• **Saved entries**:
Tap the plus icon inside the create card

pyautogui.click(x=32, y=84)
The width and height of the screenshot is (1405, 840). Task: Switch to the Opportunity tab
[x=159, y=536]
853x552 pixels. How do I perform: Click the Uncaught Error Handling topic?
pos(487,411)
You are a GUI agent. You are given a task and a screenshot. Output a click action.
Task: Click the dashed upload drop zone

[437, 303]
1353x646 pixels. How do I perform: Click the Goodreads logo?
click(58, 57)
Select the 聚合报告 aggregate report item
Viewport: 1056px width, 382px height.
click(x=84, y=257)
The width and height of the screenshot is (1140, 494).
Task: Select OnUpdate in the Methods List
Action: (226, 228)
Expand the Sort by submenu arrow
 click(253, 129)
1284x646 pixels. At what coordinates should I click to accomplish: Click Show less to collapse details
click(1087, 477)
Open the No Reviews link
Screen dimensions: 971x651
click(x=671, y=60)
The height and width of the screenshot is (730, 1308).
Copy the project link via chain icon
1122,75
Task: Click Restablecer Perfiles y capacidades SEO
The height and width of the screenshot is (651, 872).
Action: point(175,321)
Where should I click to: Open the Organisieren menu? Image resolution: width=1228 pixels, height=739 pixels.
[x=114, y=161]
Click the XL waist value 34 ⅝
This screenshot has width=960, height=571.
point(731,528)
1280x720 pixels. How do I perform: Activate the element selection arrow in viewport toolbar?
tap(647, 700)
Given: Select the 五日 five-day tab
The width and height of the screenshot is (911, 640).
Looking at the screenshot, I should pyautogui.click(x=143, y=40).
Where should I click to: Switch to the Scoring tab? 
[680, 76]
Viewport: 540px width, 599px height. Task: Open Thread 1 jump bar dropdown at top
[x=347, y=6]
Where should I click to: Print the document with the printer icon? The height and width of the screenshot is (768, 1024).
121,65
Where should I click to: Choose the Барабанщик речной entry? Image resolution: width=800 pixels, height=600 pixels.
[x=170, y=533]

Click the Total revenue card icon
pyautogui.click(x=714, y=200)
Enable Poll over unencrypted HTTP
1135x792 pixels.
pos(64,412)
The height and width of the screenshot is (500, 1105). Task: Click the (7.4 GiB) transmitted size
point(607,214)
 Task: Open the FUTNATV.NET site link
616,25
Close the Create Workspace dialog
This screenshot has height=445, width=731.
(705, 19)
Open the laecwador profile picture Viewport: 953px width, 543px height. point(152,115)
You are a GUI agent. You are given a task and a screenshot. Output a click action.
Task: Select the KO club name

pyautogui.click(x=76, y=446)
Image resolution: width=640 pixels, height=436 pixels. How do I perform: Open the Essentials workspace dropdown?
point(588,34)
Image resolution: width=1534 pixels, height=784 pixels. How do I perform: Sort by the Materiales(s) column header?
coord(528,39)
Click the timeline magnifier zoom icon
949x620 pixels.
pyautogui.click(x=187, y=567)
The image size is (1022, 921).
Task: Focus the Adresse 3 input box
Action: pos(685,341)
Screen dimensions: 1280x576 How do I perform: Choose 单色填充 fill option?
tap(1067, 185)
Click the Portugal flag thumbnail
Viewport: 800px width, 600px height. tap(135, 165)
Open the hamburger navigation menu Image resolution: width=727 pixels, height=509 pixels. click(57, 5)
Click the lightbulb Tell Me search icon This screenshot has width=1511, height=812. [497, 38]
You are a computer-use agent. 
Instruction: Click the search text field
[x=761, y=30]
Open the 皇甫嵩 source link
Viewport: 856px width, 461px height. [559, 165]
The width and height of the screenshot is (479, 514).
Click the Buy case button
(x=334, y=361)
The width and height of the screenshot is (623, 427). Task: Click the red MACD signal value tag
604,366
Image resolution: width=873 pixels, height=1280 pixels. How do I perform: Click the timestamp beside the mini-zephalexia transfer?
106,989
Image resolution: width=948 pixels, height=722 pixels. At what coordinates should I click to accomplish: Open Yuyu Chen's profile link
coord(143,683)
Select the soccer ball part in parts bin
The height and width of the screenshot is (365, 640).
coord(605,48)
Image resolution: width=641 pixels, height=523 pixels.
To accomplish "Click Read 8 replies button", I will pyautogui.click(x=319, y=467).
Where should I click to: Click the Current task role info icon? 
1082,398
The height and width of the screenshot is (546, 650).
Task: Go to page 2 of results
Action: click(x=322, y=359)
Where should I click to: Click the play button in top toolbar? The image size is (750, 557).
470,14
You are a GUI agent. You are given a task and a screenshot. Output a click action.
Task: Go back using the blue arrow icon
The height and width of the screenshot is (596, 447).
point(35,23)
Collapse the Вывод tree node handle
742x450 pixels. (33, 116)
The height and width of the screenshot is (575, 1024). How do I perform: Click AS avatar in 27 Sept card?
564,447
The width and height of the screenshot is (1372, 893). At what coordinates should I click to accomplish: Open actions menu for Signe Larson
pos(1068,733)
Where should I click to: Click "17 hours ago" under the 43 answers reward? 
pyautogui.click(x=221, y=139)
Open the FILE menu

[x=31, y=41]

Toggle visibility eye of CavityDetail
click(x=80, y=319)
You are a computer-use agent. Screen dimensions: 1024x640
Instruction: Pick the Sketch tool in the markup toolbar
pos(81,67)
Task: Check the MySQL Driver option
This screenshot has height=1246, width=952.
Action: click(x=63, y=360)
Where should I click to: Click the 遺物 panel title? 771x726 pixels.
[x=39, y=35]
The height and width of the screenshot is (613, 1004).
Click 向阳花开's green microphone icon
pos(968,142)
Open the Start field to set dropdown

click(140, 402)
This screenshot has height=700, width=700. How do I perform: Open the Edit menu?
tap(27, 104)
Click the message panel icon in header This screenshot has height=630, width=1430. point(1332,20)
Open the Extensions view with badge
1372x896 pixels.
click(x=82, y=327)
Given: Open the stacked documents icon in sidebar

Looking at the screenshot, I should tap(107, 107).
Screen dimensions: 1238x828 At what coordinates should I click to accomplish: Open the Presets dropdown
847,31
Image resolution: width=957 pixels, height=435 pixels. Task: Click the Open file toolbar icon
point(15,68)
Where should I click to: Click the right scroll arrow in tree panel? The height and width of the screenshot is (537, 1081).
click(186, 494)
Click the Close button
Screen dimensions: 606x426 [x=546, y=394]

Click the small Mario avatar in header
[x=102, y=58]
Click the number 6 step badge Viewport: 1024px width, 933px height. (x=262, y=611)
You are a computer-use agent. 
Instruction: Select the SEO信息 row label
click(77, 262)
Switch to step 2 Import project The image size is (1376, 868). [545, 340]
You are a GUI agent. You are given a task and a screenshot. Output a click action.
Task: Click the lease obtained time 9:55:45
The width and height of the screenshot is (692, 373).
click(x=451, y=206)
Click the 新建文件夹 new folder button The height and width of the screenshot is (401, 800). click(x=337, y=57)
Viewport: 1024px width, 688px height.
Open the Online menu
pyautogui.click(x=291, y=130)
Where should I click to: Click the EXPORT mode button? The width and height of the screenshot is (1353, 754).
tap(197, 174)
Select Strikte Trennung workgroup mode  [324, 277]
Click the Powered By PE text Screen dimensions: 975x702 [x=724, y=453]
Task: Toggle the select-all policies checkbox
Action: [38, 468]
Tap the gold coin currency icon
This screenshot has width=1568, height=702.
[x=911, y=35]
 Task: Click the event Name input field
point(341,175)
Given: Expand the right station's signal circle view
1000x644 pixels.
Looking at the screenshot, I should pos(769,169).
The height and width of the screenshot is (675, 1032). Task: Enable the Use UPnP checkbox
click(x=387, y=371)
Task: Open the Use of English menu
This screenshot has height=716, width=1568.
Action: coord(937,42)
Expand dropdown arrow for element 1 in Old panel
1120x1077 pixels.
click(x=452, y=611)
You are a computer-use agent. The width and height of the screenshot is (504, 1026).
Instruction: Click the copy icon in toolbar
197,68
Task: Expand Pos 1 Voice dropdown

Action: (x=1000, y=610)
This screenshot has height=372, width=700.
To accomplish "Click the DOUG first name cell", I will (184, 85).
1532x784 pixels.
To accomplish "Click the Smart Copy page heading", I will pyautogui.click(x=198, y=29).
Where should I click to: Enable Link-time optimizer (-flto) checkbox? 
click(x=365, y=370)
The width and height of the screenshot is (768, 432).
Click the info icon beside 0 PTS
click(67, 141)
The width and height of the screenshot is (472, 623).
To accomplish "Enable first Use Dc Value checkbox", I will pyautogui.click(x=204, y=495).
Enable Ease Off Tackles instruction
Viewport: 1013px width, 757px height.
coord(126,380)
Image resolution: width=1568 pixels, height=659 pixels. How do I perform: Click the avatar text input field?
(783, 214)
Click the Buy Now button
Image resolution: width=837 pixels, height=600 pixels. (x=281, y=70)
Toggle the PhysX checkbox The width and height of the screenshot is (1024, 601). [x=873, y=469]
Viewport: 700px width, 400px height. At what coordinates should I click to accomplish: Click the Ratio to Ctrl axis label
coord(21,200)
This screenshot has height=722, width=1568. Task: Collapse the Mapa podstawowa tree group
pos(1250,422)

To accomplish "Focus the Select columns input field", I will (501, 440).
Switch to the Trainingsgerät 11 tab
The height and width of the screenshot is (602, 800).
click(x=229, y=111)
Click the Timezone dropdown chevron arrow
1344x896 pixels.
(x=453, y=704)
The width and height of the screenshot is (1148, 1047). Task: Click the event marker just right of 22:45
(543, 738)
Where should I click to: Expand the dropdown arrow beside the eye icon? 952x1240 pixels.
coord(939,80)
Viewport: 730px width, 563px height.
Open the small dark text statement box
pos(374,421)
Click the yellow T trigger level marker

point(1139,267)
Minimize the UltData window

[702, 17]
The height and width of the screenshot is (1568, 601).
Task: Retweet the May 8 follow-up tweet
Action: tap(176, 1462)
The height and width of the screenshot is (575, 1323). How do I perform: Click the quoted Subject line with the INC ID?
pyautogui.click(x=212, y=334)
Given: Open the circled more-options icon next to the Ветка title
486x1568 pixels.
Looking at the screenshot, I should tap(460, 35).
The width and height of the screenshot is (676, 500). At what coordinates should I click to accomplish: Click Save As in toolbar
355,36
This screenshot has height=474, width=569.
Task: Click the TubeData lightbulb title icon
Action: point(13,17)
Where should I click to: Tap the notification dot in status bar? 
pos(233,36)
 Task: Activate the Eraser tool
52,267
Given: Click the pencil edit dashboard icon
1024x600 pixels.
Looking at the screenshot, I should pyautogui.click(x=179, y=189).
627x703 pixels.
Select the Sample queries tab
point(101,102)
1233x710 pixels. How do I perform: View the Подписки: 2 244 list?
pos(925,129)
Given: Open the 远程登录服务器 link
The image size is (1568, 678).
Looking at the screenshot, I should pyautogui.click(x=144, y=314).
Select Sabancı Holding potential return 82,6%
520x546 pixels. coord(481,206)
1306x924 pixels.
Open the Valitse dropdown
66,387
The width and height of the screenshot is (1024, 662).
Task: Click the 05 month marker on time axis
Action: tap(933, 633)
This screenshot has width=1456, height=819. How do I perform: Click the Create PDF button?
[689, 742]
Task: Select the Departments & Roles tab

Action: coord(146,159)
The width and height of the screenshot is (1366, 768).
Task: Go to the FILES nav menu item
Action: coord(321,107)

• **Task statement**: Wherever the word "computer" occurs in the data above, copy the line it sits in.

• **The completed task**:
You are a computer-use agent. 
You are a computer-use agent. Screen dimensions: 1024x640
You are a computer-use agent. 
You are a computer-use agent. The width and height of the screenshot is (504, 1026).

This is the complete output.